Your task:
Can you copy each of the rows below word for word, omitting the pictures?

==========

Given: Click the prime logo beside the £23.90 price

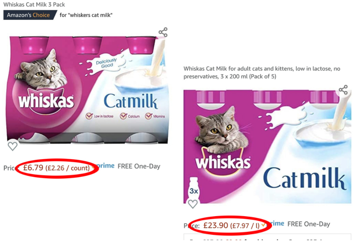Looking at the screenshot, I should [x=277, y=223].
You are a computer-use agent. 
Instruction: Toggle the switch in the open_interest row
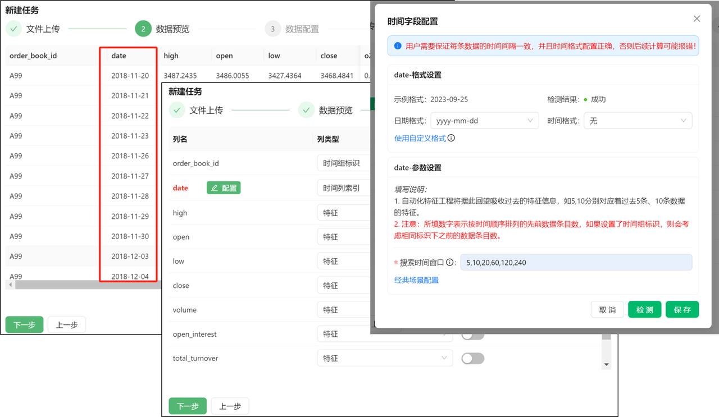(x=472, y=334)
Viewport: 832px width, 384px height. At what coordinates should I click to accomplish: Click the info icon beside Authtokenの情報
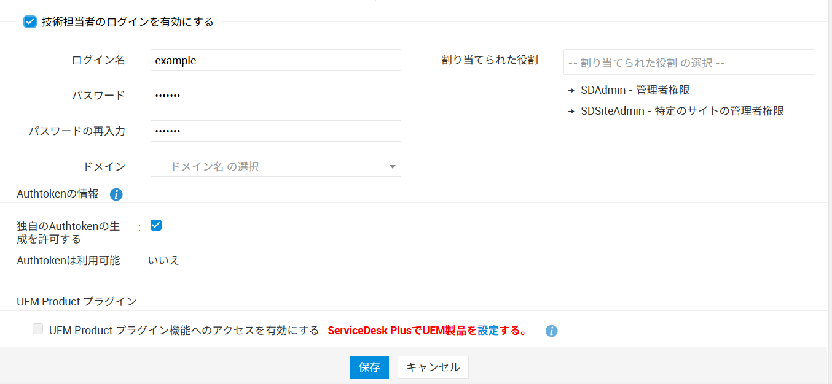116,194
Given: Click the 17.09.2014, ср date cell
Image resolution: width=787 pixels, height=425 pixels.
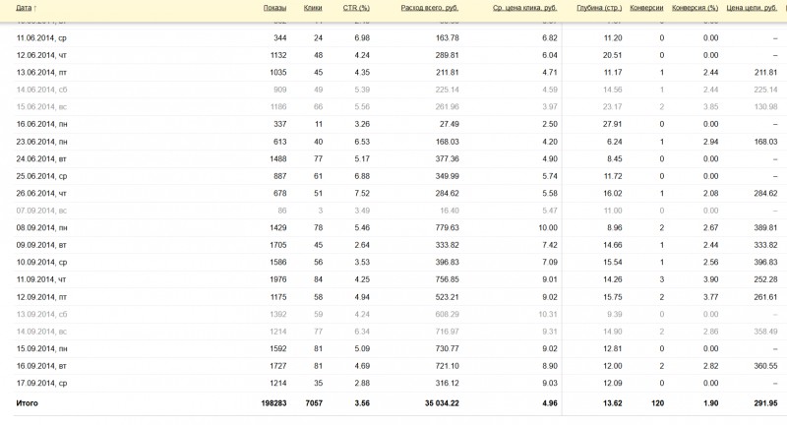Looking at the screenshot, I should click(41, 383).
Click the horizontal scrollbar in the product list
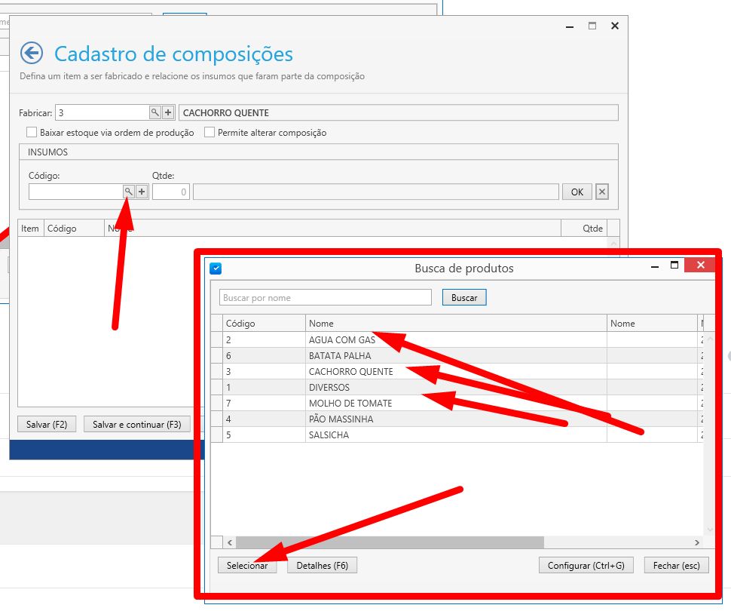The height and width of the screenshot is (611, 731). 390,542
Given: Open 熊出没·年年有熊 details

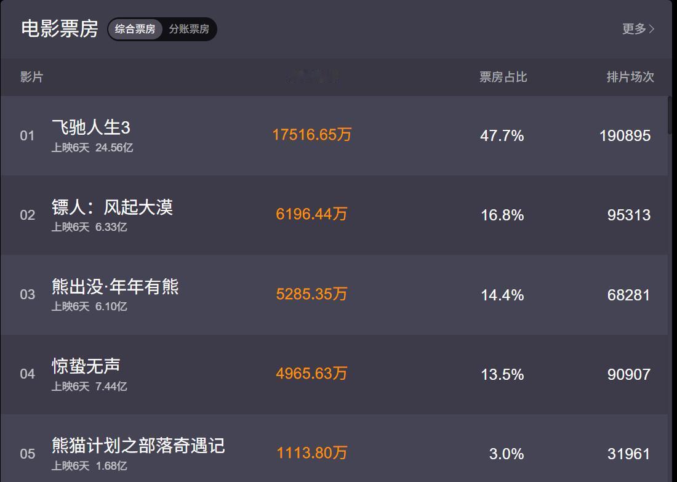Looking at the screenshot, I should tap(116, 286).
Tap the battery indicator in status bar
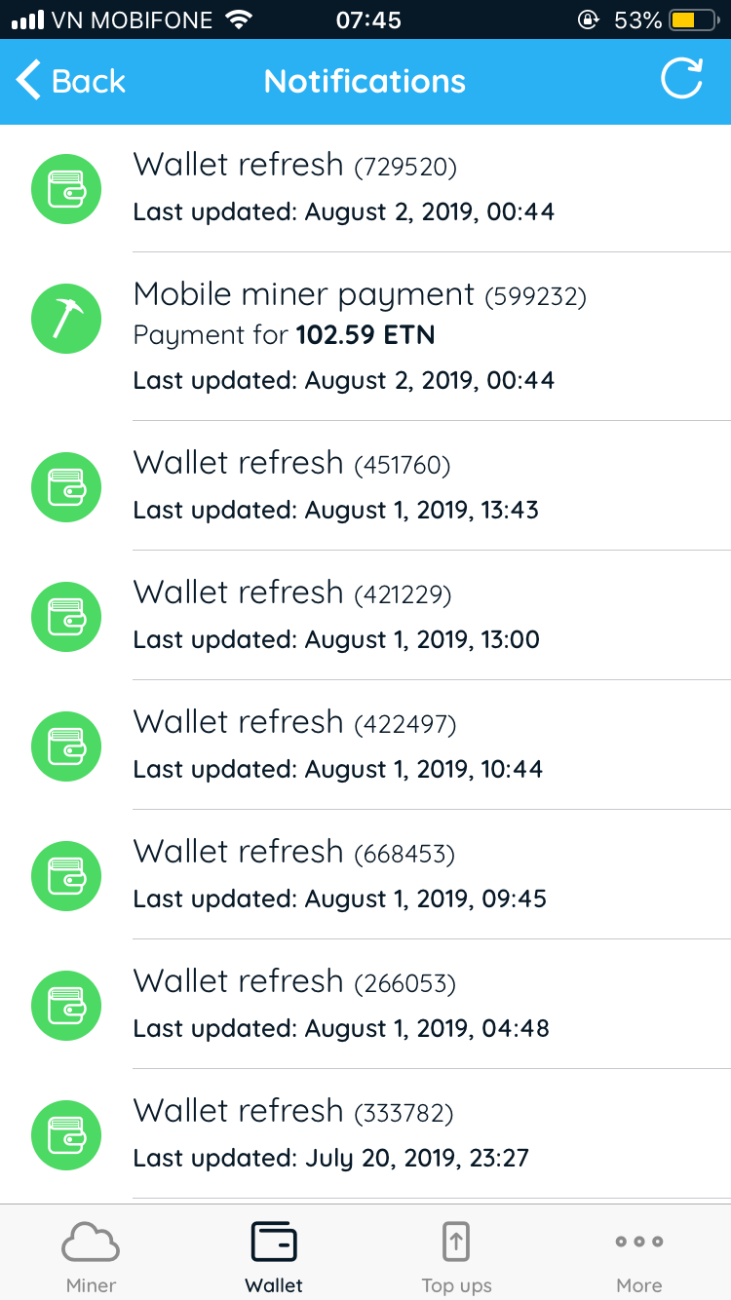Image resolution: width=731 pixels, height=1300 pixels. [694, 19]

==========

Final result:
Given: Click the prime logo beside the £23.90 price

Looking at the screenshot, I should [x=277, y=223].
You are a computer-use agent. 
Instruction: Toggle the switch in the open_interest row
(x=472, y=334)
Viewport: 832px width, 384px height. At what coordinates should I click to accomplish: Click the info icon beside Authtokenの情報
116,194
Given: Click the 17.09.2014, ср date cell
Image resolution: width=787 pixels, height=425 pixels.
Looking at the screenshot, I should click(41, 383).
Click the horizontal scrollbar in the product list
The height and width of the screenshot is (611, 731). 390,542
Given: Open 熊出没·年年有熊 details

Looking at the screenshot, I should tap(116, 286).
Tap the battery indicator in status bar
Image resolution: width=731 pixels, height=1300 pixels. [694, 19]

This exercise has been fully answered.